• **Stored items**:
────

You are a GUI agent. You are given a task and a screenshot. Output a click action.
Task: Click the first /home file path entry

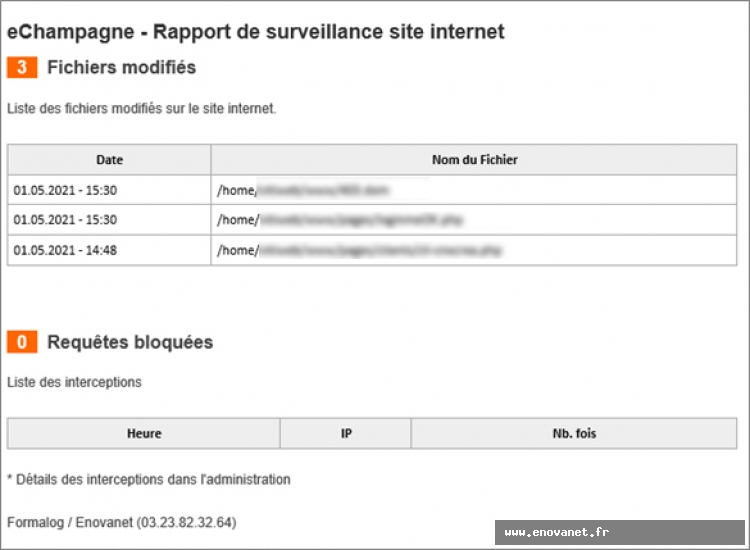coord(303,190)
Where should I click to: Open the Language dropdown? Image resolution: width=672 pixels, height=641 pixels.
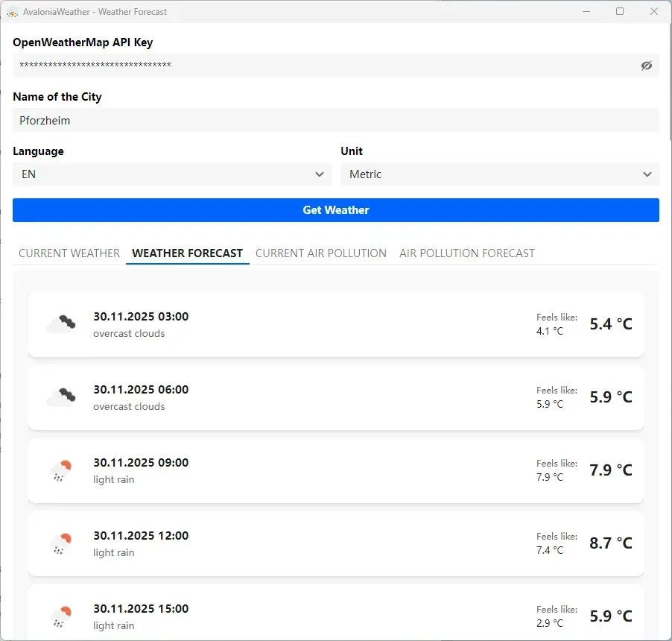[171, 174]
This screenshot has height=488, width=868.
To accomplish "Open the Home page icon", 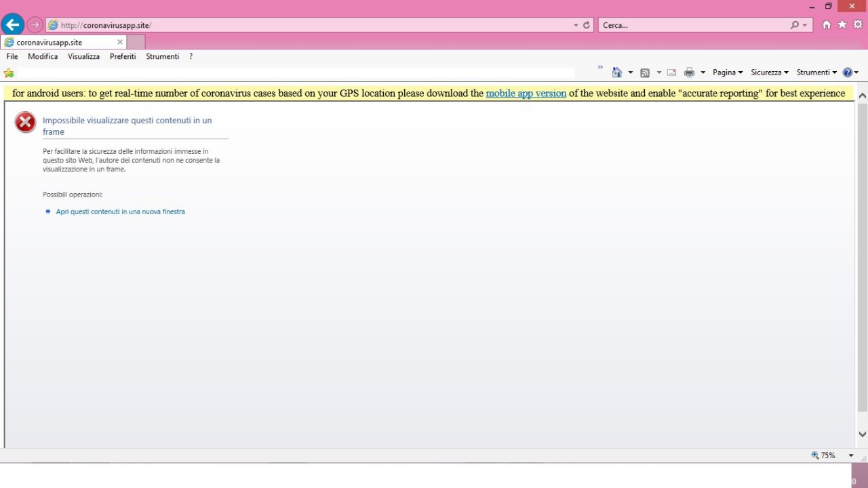I will tap(825, 24).
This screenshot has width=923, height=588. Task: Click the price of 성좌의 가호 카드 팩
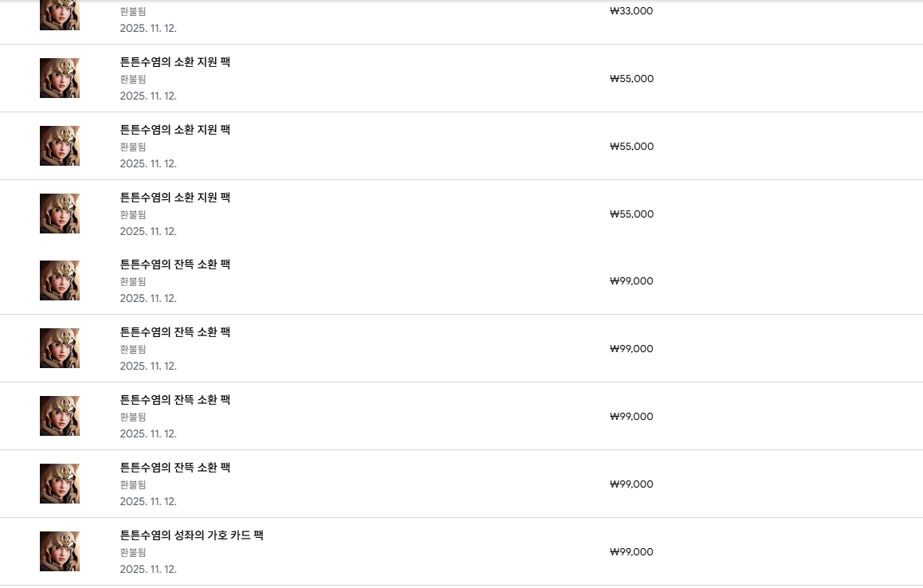(631, 552)
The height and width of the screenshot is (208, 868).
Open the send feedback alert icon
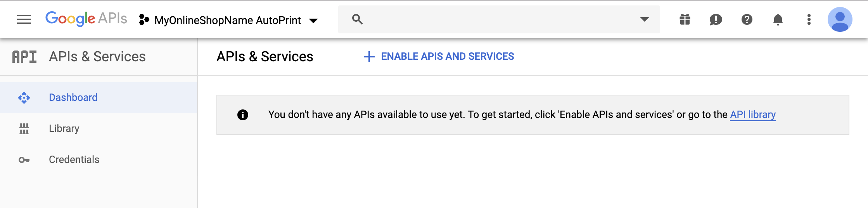(716, 19)
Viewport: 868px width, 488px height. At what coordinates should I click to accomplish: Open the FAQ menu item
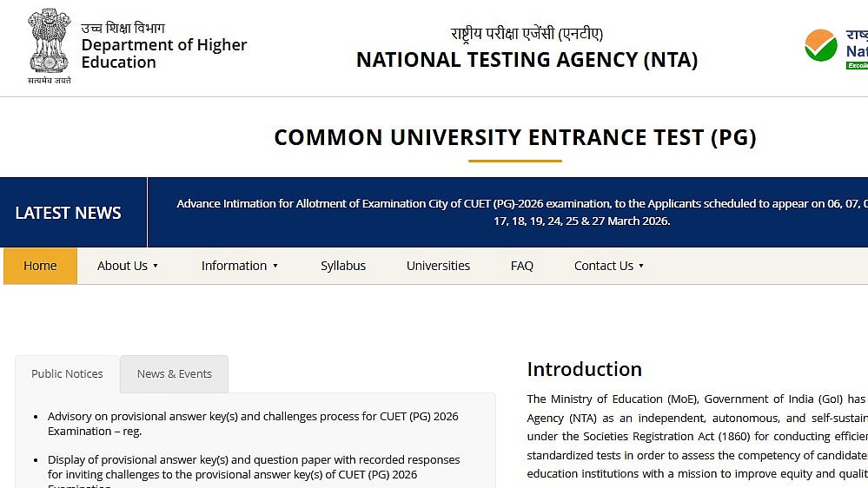522,266
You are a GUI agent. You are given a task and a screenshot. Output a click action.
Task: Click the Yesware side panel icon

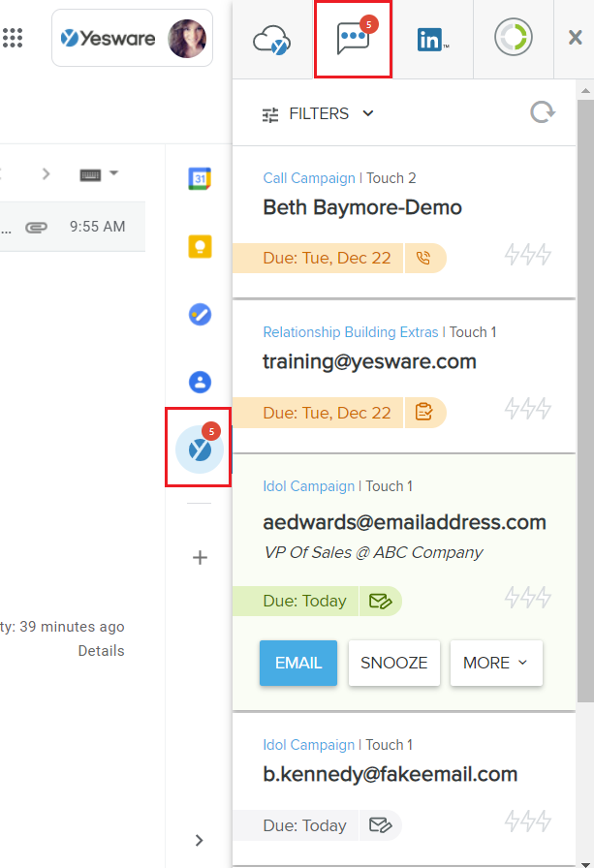[x=200, y=450]
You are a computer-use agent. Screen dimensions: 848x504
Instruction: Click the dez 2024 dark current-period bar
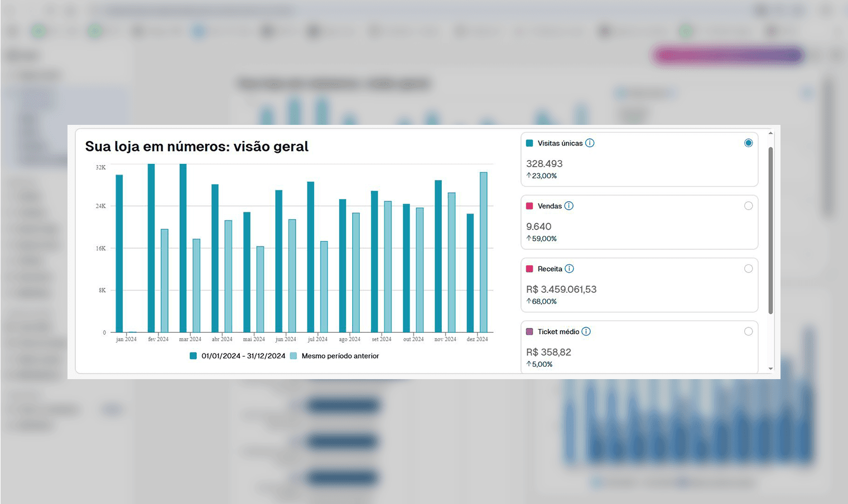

────

• **Exercise**: Write the lines from the line containing "This screenshot has width=923, height=588." through the last line of the data out again exactly, and only those lines; pictures stay out.

• **Output below**:
This screenshot has width=923, height=588. Task: Click the price of 성좌의 가호 카드 팩
(631, 552)
The height and width of the screenshot is (208, 868).
Open the send feedback alert icon
(716, 19)
Viewport: 868px width, 488px height. At what coordinates should I click to accomplish: Open the FAQ menu item
522,266
You are a GUI agent. You are given a task and a screenshot. Output a click action.
Task: Click the Yesware side panel icon

[x=200, y=450]
You are a computer-use agent. Screen dimensions: 848x504
Instruction: Click the dez 2024 dark current-period bar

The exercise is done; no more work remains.